Стоим. Тяжело дышим. Смотрим друг на дружку.

— В следующий раз, Hai lone, я свои сопли есть не буду, — предупреждает дитя.

— Нехер было помидорами разбрасываться, Верещагин.

— Мы его убили? — спрашивает, зажав рот, Танька. Наклоняется и сблевывает.

— Совсем ohuyela, huora?! — взвивается брезгливая Полина.

— Не смей называть меня поблядушкой, тварь! Я тебе в матери гожусь! — орет Танька.

— Elle m'emmerde cette bonne femme!

— Ты сама меня достала… развратница, вот! — глаза у Лярвы выпучены от натуги — такое количество инвективной лексики на единицу времени коммуникации для нее серьезное испытание оставшихся моральных принципов.

— Me cago en el recontracoco de tu reputissima madre! — дитя окончательно распетушилось — задирает юбку и хлопает по тому месту, на которое и предложила испражниться.

— За такое в кубинских барах жизнью расплачиваются, — спокойный голос сзади.

Оглядываемся и ohuyevayem — на капот громоздиться передними копытами здоровенный хряк — лопатами уши, грязный мокрый пятак, серая шерсть, сквозь которую просвечивает розоватая кожа.

— Вечера на хуторе близ Диканьки, blya… — от неожиданности дитя переходит на родное арго. Впрочем, осведомленность в классических сюжетах не может не радовать.

— Что это? — визгливо вопрошает Лярва.

— Свинья.

— Говорящая, — добавляет Полина. — Из Гаваны. Знает испанский. Chupe mantequilla de mi culo, coЯo!

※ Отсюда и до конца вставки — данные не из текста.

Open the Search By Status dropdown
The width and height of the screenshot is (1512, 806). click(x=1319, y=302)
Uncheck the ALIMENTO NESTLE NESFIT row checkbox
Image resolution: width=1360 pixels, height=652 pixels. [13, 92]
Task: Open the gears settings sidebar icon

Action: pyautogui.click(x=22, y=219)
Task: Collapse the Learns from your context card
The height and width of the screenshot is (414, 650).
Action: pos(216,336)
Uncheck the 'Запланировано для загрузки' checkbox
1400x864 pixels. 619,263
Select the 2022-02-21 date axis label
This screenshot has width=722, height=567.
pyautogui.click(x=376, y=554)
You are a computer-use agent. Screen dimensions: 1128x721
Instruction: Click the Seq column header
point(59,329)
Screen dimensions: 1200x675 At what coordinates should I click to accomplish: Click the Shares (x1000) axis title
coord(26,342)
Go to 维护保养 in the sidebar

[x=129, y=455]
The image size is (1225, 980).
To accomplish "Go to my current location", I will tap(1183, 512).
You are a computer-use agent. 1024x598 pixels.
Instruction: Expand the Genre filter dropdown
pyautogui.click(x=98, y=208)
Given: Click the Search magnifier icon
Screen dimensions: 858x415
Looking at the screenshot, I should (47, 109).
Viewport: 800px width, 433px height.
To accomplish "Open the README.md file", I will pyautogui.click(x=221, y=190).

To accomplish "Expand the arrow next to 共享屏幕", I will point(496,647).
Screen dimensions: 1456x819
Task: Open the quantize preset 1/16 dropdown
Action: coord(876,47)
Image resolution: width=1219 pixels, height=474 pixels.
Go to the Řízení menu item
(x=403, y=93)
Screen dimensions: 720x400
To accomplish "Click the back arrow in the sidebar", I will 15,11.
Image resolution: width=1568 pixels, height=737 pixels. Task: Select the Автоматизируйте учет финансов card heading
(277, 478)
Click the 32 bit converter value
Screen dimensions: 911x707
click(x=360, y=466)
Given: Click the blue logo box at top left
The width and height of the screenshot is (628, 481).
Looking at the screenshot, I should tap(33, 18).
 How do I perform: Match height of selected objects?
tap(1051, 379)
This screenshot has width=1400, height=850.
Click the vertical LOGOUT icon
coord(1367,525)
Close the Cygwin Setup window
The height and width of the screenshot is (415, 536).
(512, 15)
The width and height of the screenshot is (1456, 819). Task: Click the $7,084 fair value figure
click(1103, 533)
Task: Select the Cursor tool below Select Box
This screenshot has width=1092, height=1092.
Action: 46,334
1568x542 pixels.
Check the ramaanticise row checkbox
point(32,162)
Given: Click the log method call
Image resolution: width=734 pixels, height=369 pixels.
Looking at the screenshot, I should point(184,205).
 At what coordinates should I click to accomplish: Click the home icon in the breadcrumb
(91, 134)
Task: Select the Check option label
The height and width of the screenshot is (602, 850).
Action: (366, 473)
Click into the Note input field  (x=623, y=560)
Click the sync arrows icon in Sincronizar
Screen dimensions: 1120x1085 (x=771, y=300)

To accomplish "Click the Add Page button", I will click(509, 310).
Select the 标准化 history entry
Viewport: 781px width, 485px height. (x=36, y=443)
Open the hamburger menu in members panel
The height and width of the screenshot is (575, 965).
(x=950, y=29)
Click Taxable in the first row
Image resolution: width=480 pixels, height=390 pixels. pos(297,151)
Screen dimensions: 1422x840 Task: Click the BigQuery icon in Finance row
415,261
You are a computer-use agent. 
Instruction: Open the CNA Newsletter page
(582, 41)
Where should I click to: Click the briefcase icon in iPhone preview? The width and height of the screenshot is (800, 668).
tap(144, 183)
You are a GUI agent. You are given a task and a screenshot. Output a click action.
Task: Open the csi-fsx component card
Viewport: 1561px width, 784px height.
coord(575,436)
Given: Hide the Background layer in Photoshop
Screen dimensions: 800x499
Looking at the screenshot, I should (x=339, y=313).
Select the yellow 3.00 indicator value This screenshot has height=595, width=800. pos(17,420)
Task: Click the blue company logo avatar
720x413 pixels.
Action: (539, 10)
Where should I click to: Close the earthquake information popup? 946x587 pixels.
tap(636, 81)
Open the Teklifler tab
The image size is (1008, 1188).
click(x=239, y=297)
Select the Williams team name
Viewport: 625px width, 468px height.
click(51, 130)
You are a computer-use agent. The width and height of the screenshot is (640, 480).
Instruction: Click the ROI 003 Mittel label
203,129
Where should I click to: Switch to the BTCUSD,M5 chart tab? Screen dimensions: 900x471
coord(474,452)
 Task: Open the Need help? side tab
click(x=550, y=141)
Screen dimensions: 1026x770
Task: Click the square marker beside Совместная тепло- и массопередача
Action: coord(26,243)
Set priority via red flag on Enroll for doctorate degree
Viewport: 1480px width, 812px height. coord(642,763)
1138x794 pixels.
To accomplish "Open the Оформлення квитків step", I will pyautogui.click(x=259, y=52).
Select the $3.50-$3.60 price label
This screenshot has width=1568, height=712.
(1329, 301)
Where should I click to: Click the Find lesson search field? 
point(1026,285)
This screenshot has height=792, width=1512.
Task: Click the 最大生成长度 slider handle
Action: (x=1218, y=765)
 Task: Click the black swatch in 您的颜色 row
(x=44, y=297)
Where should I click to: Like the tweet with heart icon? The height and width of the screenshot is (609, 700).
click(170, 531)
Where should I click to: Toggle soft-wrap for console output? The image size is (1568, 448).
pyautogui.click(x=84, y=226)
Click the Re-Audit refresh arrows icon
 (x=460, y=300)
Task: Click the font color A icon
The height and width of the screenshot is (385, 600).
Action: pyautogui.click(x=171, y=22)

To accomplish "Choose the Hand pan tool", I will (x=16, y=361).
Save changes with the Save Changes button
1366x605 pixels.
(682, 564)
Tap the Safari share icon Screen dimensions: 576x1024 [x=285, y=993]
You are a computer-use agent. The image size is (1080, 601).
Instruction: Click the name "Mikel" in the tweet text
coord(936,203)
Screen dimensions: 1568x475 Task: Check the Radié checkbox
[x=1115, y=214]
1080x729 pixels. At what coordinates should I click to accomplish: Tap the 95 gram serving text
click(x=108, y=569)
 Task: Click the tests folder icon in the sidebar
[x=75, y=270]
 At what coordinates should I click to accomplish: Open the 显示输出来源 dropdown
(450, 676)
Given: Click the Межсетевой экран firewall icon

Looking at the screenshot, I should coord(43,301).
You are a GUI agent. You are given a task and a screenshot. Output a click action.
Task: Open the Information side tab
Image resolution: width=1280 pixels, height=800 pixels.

Хряк шевелит пятаком, трясет башкой, копыта оскальзываются, раздается пронизывающий до глубины души скрип, хрюканье, свинья огибает машину, подходит.

Обходит строй, принюхивается к женским местечкам. Стоим, помертвев. Пугает не столько говорящая свинья (уж сколько их навидаешься по жизни!), сколько ее размеры — кубические метра сала, украшенные злыми бусинами глаз.

— Чего оно там вынюхивает? Vete al la mierda, — цедит дитя. Руки подняты, пока хряк сопливит крохотную юбочку.

— Он, — поправляю. — И ты ему нравишься.

— По рылу догадалась, conchuda?

— Есть более красноречивые мужские органы.

Танька присвистывает:

— Вот это да!

Дитя осторожно тянется к ушам хряка, но тот недовольно всхрюкивает.

— Я щас описаюсь, maldito sea, — предупреждает Полина. — Мне холодно. No me jodas! Чего молчишь, pajero?

— Я где-то читала, что свиньи — анатомические двойники человека.

— Все мужики — свиньи, malparido, — ворчит Полина. — Уберите его от меня. Me parece que la vena de la lengua pasa por tu culo porque hablas mucha mierda! У меня месячные начинаются.

Тем временем Аристотель очухивается. Приподнимается, тяжело крутит головой.

— Мужчина! — зовет Танька. — Мужчина! Сала не хотите?

Хряк чует конкурента, отворачивается от дитя, цокает к сидящему. Соперники взирают друг на друга. Завитушка на заду животного подергивается.